Questions on the material
[1] In the article on organic nanocomposites for biodegradable displays, what reason does Suchismita Guha give for saying full biodegradability can eventually be achieved? Answer in one to three sentences.
[2] Write the next part of the article on organic nanocomposites for biodegradable displays, following on from its last sentence.

Document extract
****

Organic Nanocomposites Hold Promise for Development of Biodegradable Displays

Researchers from the University of Missouri are working on a method for manufacturing biodegradable electronics with the use of organic components found in mobile phone screen displays, which will help to reduce the amount of electronic waste entering landfills across the world.

The illustration shows a theoretical simulation of the distribution of the polymer on peptide nanotubes and an electron microscopy image of the nanocomposite.

According to World Health Organization reports, even minimal exposure to disposed electronic elements can pose a health hazard. In the U.S alone, people generally dispose of their mobile phones every two years, resulting in over 150 million phones per year getting dumped into landfills.

“Current mobile phones and electronics are not biodegradable and create significant waste when they’re disposed,” said Suchismita Guha, professor in the Department of Physics and Astronomy at the MU College of Arts and Science. “This discovery creates the first biodegradable active layer in organic electronics, meaning—in principle—we can eventually achieve full biodegradability.”

****

Excerpted records
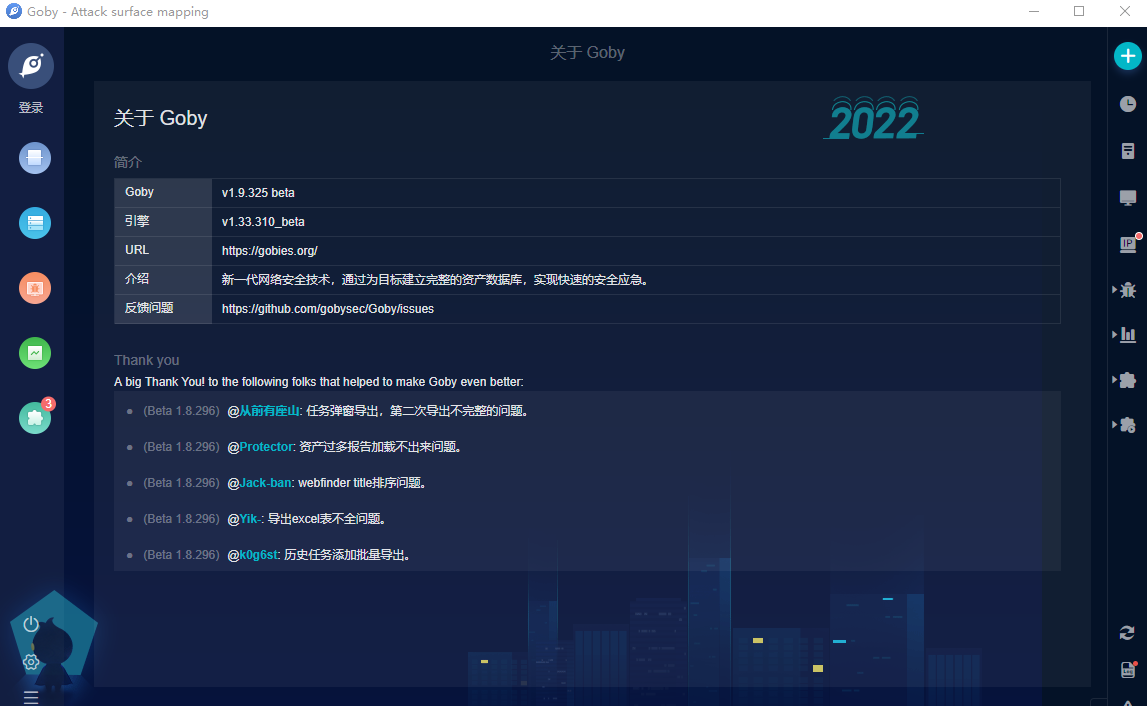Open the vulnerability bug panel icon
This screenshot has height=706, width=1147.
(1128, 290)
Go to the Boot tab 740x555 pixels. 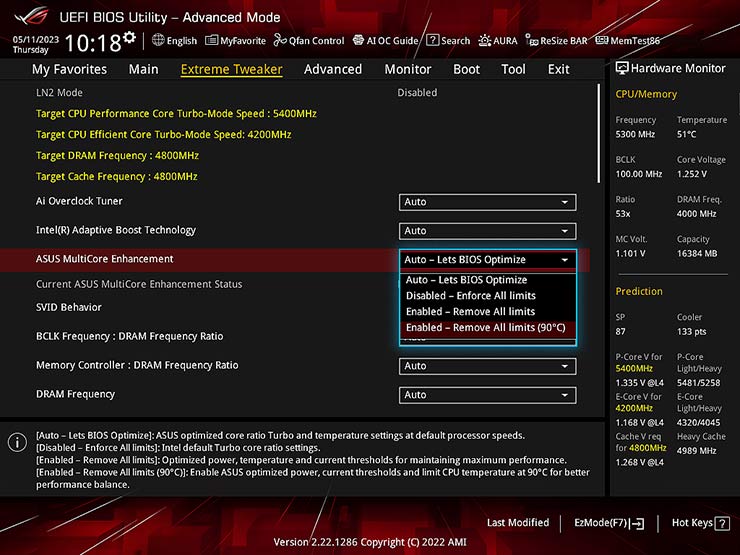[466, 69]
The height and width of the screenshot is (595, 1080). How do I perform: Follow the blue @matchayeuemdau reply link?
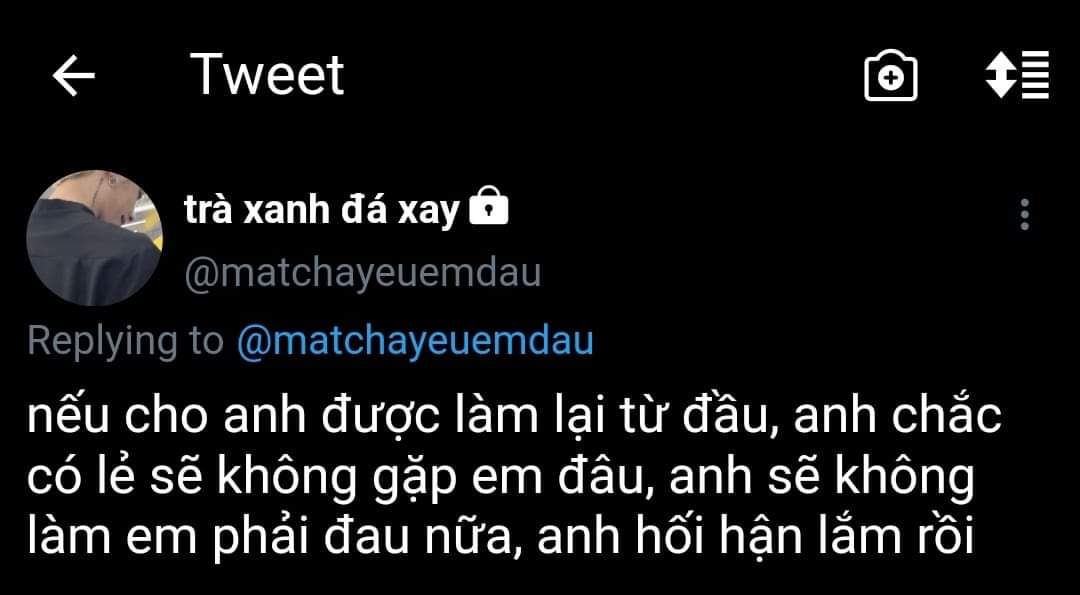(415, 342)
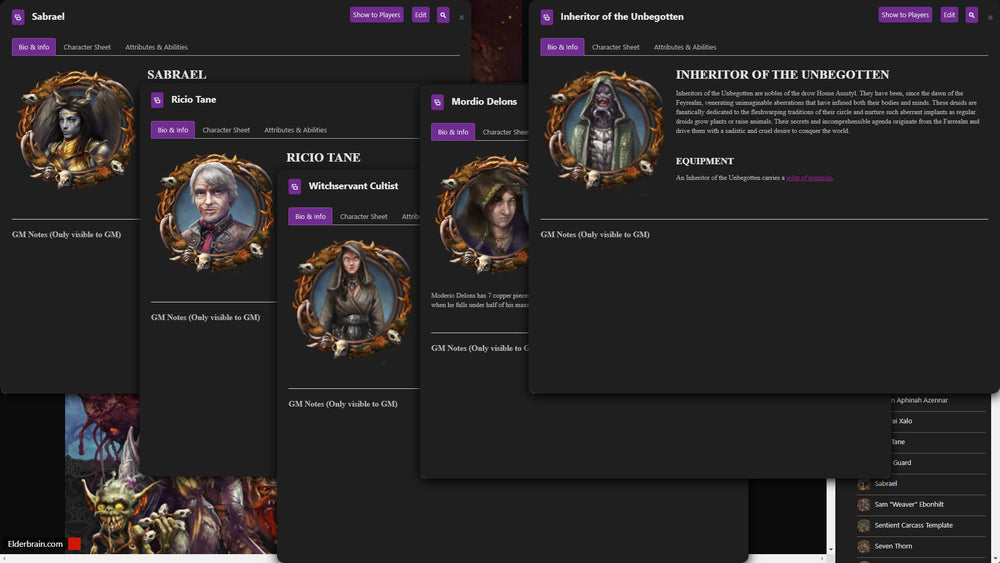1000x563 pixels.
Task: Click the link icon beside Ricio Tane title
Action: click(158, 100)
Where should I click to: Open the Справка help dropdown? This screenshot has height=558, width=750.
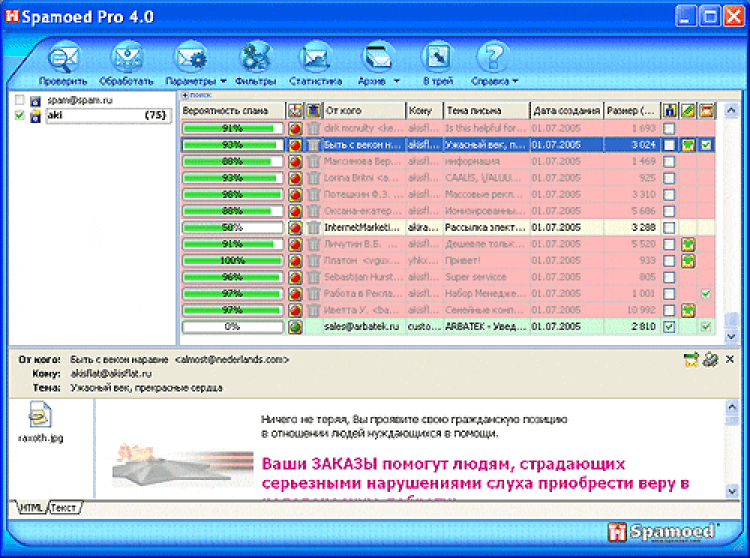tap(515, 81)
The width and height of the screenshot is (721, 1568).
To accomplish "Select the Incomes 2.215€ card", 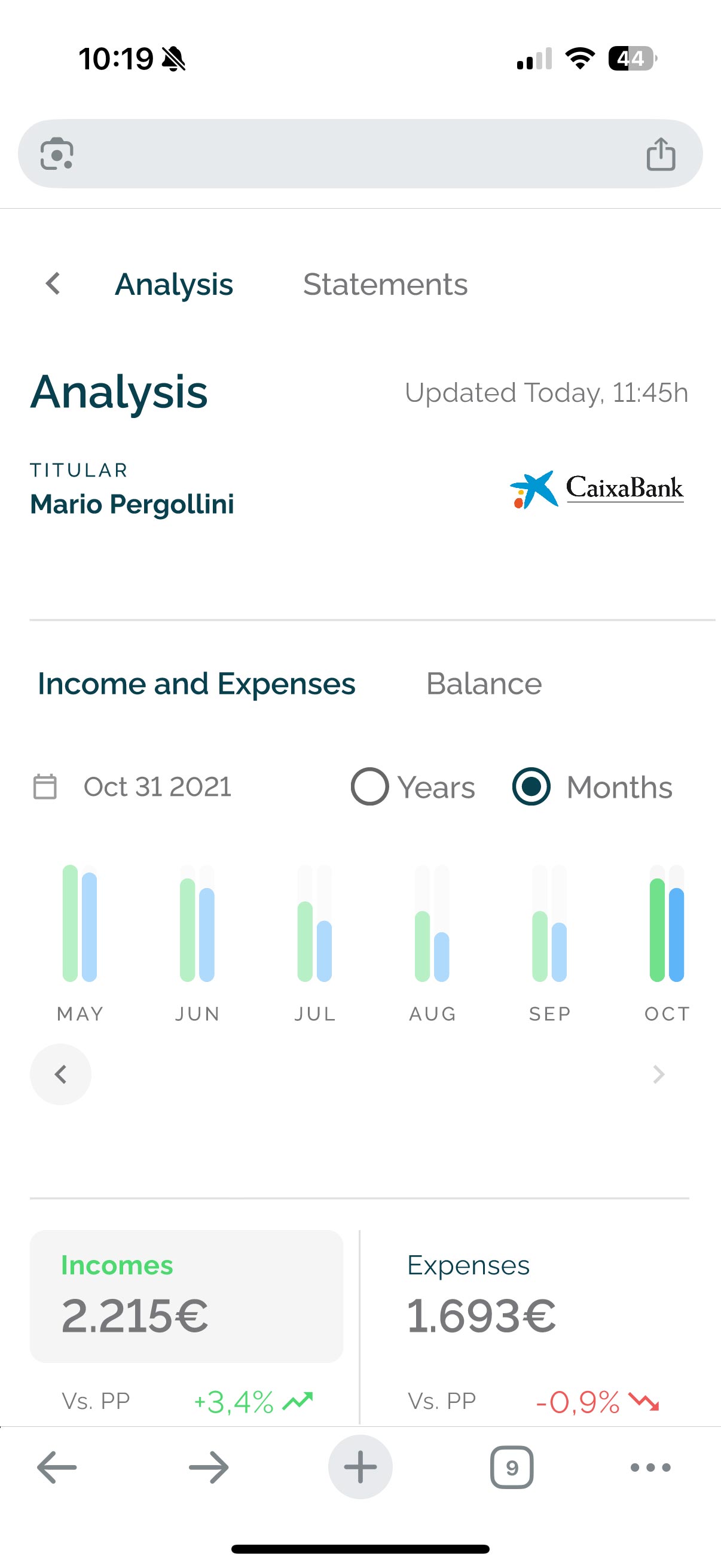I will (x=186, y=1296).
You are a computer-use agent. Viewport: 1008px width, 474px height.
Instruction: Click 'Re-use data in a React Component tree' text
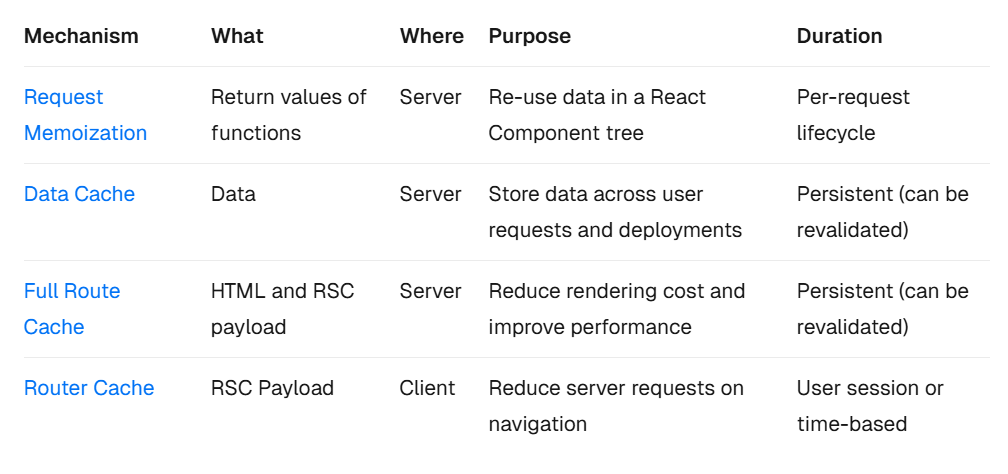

****

Numbered answers
[1] Guha says the discovery creates the first biodegradable active layer in organic electronics. That is why she considers eventual full biodegradability achievable in principle.

[2]
In close cooperation with Soma Khanra, a graduate student, and a research group from the Federal University of ABC (UFABC), Brazil, Guha created organic structures with the capability of lighting handheld device screens. Guha’s team used proteins or peptides to prove that when integrated with a blue light-emitting polymer, these miniature structures could be effectively applied in displays.

“These peptides can self-assemble into beautiful nanostructures or nanotubes, and, for us, the main goal has been to use these nanotubes as templates for other materials,” Guha said. “By combining organic semiconductors with nanomaterials, we were able to create the blue light needed for a display. However, in order to make a workable screen for your mobile phone or other displays, we’ll need to show similar success with red and green light-emitting polymers.”

Furthermore, the team observed that using peptide nanostructures helped to reduce the amount of polymer required. That it is possible to produce the same blue light using less polymer indicates that the nanocomposites could realize nearly 85% biodegradability.

“By using peptide nanostructures, which are 100% biodegradable, to create the template for the active layer for the polymers, we are able to understand how electronics themselves can be more biodegradable,” Guha said. “This research is the first step and the first demonstration of using such biology to improve electronics.”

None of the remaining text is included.